I was telling my story of a person hacking up phlegm on holy Mt. Sinai to some friends at dinner the other day. I was really doing it up, quieting my voice to communicate the hushed tones of the climb and then really hacking to demonstrate the shock of hearing such discordant noise near the top of the mountain. When I was done, they looked at me puzzled; expectantly. What’s the point?

I have to admit they’re right. It’s a cool story, but I’d built it up so much with my dramatic telling that being told that all that really happens is that we’re disturbed on our way up a morning hike is a bit of a let down. I still like the story, but I guess it’s easy to over promise and then under-deliver! I’ll have to watch out for that in the future.

It wasn’t so different with Andreas Eschbach’s The Carpet Makers. I enjoyed the book very much. Unlike a typical novel, nearly every chapter could stand alone as a fascinating short story in its own right.

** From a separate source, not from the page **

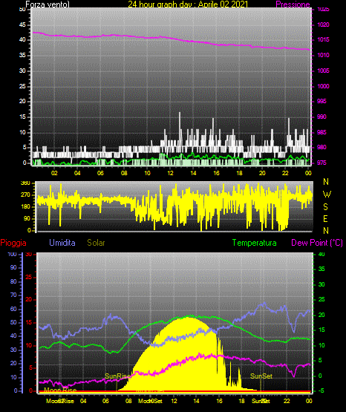Click the Pioggia legend label
The height and width of the screenshot is (412, 346).
pos(13,243)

Yet, like the carpets mentioned in the title, they are interwoven with each other into a complex pattern.

Translated wonderfully from German (actually, I’d like to see the German edition, because I can’t judge how good it really is, except to say that one would never know it’s translated) The Carpet Makers reflects many themes from post WWII Germany including how one questions authority from the state and the church and what can happen to a society with and without absolute power. The novel reads quickly and enjoyably and makes for an interesting genre bender: is it science fiction for the fantasy lover or fantasy for the sci-fi buff?

The only problem is, like my climb up Mt. Sinai, Eschbach seems to have spent more time in the telling than on the ending. Most of the chapters would make fine short stories; the last chapter isn’t one of them. Approaching the last few pages I kept thinking “there won’t be enough time to wind this up.” There wasn’t, but that didn’t stop Eschbach from offering us an unsatisfying, and certainly not terribly unexpected ‘plot twist.’ One wonders if the author suddenly became tired of writing.

I enjoyed the journey through the book and I’d recommend it to anyone for an exciting, page-turning read, but, like my dinner companions hanging on my every word, you might wonder where the punch-line is.